Detection verdict: partial. The numbers showed acquisition-fueled bloat. But what made Olympus catchable was the *implausibility* of the advisory fee ratios — that requires reading 8-K disclosures, not running a Beneish.

Parmalat (2003)

€14B fictitious assets · Italian dairy · Founder Tanzi convicted

The mechanism

  • Forged a Bank of America letter claiming €3.95B in cash held in a Cayman Islands subsidiary.
  • Maintained 90+ shell entities globally, double-counting and round-tripping cash.
  • Issued bonds to repay older bonds — a Ponzi-style refinancing pattern.

What our screen would have flared

  • LVGI rising — debt issuance pace was unsustainable.
  • Goodwill / TA elevated from acquisition spree.
  • AQI rising — soft assets dominated.
  • But fictitious cash, like Wirecard/Satyam, made standard ratios look healthier than reality.
Detection verdict: partial. Pattern of perpetual debt issuance to a healthy-looking balance sheet is the canonical "too good to be true" trap. The leverage signal is detectable; the fictitious cash isn't, until someone calls Bank of America.

What this list teaches

  1. The screen catches accruals-based fraud reliably.
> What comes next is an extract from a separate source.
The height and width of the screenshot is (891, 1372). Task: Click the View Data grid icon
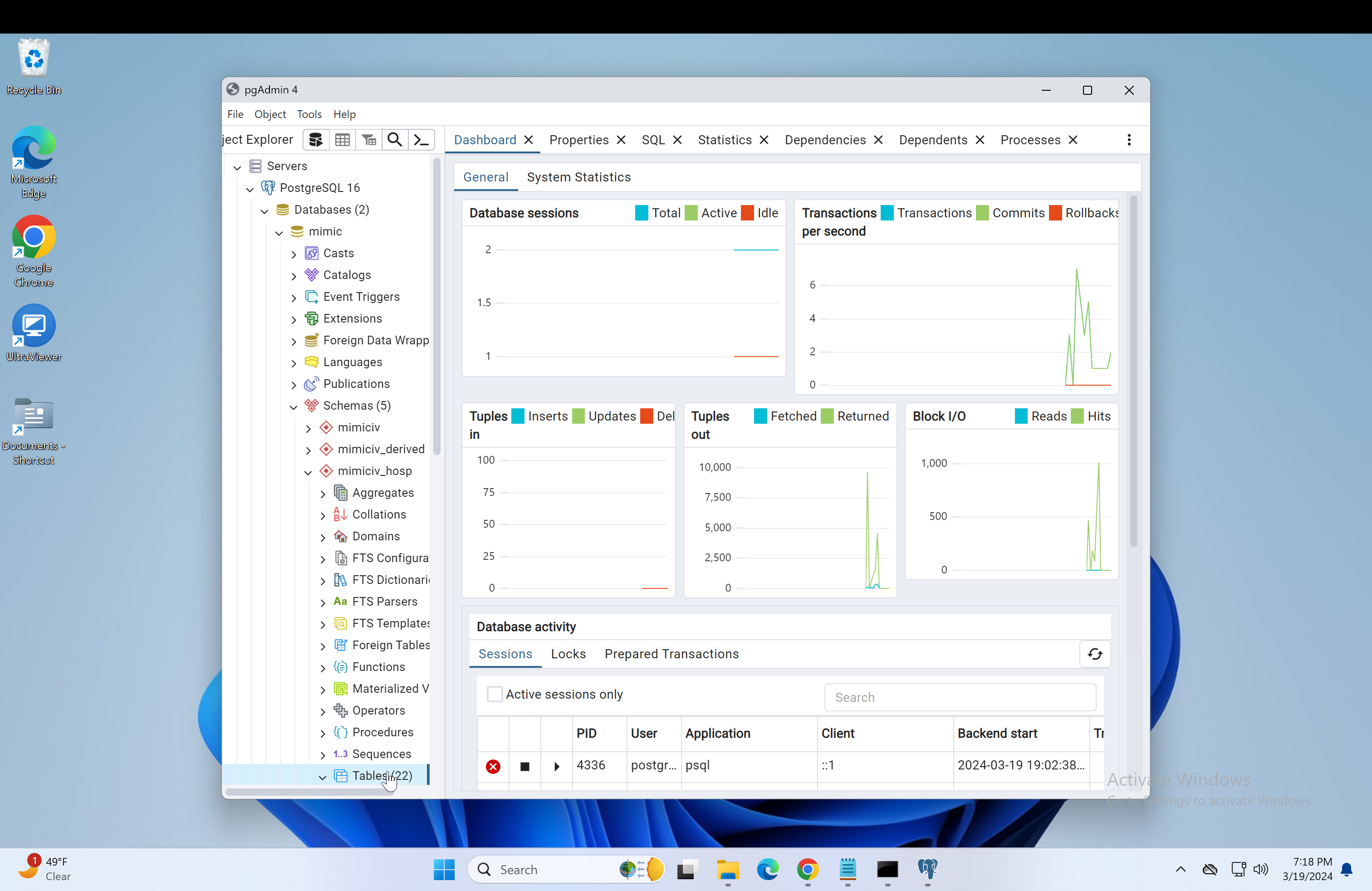(x=343, y=140)
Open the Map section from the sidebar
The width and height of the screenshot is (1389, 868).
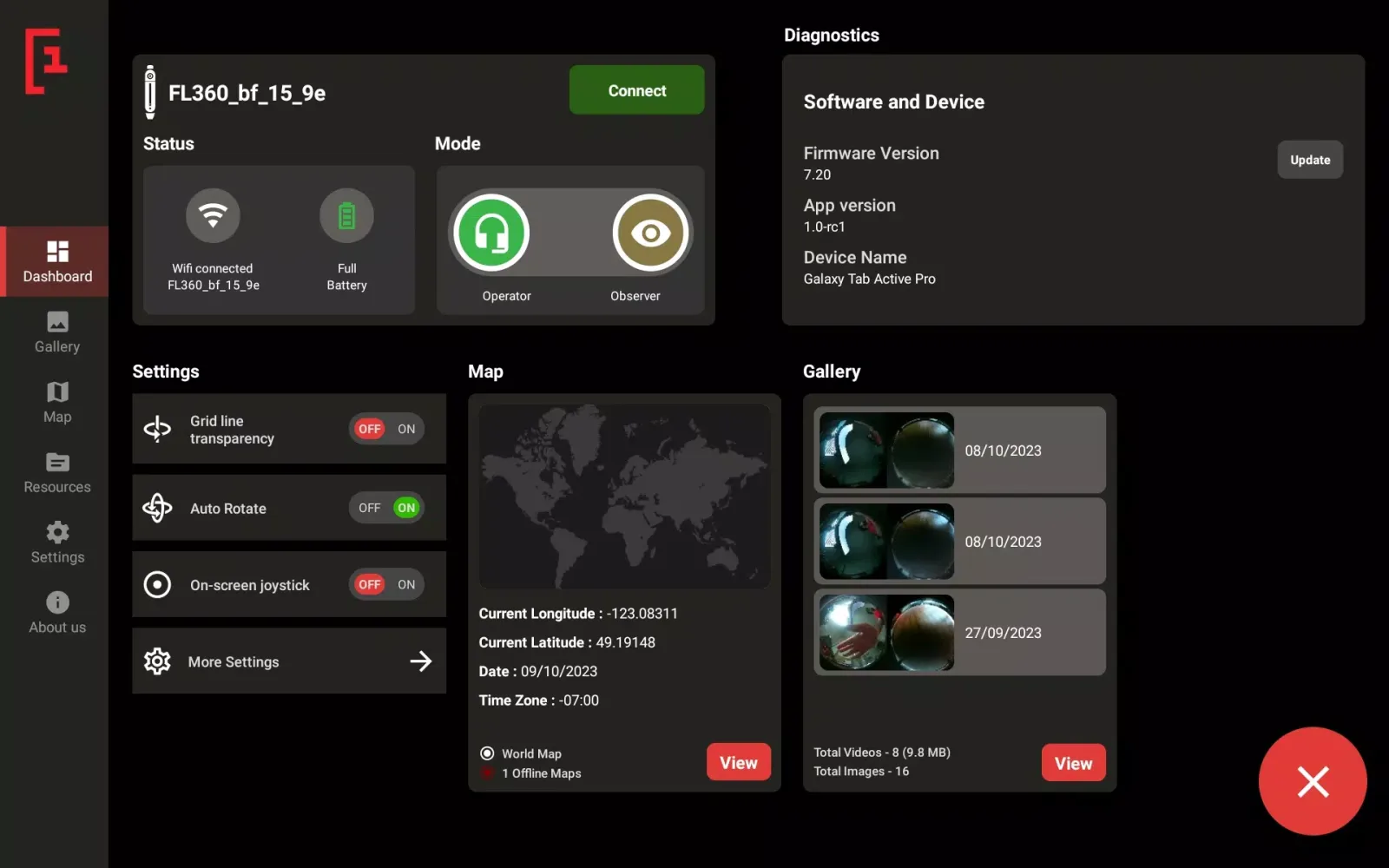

WorldCom, HealthSouth, Luckin, Valeant, classic Beneish wins.
  2. The screen misses fictitious-cash fraud. Wirecard, Satyam, Parmalat all looked clean or *better* than peers because the lie was on the cash line itself.
  3. Off-balance-sheet fraud is a footnote problem, not a screen problem. Enron's SPEs, Lehman's Repo 105 — visible only to readers who interrogate the consolidation perimeter.
  4. Industry-relative comparison is the missing layer. Satyam looked clean against itself, but its margins were outliers vs. Indian IT services peers. Adding sector cohorts would catch that class.
  5. Banks need a different toolkit. Beneish/Altman are calibrated on industrials; financial firms need Level 3 ratio, T1 capital trends, repo book mix.

The screener in this app is a first-pass filter, not an oracle. A green M-Score doesn't mean a company is honest — it means the public numbers don't show the textbook accruals signature. Use the findings as a reading list, not a verdict.